▶ Try it:
From the material beneath, pull every line with the word "Rear".

=-=-=

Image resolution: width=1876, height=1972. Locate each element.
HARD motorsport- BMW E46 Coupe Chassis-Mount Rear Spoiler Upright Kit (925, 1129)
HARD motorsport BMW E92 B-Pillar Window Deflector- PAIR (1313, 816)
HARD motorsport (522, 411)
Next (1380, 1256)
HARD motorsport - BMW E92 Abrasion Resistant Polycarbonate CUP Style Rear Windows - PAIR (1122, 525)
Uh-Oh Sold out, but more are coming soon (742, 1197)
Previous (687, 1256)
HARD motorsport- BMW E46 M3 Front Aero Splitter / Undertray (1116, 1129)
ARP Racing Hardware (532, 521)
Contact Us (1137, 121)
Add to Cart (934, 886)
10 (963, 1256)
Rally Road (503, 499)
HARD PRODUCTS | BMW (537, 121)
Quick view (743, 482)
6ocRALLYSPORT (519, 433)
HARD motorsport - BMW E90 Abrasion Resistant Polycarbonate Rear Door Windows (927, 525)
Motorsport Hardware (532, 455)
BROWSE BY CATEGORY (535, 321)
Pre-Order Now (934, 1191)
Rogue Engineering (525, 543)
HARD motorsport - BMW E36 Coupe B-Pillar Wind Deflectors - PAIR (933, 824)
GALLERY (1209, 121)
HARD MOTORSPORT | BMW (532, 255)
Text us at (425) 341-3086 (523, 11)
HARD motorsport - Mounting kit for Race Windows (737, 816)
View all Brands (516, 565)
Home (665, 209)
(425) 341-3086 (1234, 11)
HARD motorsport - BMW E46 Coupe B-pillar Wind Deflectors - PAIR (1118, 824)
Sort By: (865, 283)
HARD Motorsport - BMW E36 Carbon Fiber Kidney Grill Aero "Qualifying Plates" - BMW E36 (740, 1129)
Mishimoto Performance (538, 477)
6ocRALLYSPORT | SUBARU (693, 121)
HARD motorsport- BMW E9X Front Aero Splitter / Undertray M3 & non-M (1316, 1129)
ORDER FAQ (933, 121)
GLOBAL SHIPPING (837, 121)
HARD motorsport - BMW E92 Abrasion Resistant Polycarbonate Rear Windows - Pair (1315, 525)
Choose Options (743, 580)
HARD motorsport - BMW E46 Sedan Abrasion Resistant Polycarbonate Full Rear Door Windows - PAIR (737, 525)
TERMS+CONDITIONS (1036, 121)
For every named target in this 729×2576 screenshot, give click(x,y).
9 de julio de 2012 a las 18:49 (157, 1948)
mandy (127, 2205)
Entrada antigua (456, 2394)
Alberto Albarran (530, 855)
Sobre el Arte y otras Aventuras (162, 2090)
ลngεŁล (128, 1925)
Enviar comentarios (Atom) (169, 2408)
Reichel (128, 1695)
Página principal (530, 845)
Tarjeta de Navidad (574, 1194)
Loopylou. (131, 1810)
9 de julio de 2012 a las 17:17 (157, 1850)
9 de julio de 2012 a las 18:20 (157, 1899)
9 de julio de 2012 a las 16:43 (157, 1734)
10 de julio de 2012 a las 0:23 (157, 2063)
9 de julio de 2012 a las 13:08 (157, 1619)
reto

=-=-=

▶ Exercise solution:
HARD motorsport- BMW E46 Coupe Chassis-Mount Rear Spoiler Upright Kit (925, 1129)
HARD motorsport - BMW E92 Abrasion Resistant Polycarbonate CUP Style Rear Windows - PAIR (1122, 525)
HARD motorsport - BMW E90 Abrasion Resistant Polycarbonate Rear Door Windows (927, 525)
HARD motorsport - BMW E92 Abrasion Resistant Polycarbonate Rear Windows - Pair (1315, 525)
HARD motorsport - BMW E46 Sedan Abrasion Resistant Polycarbonate Full Rear Door Windows - PAIR (737, 525)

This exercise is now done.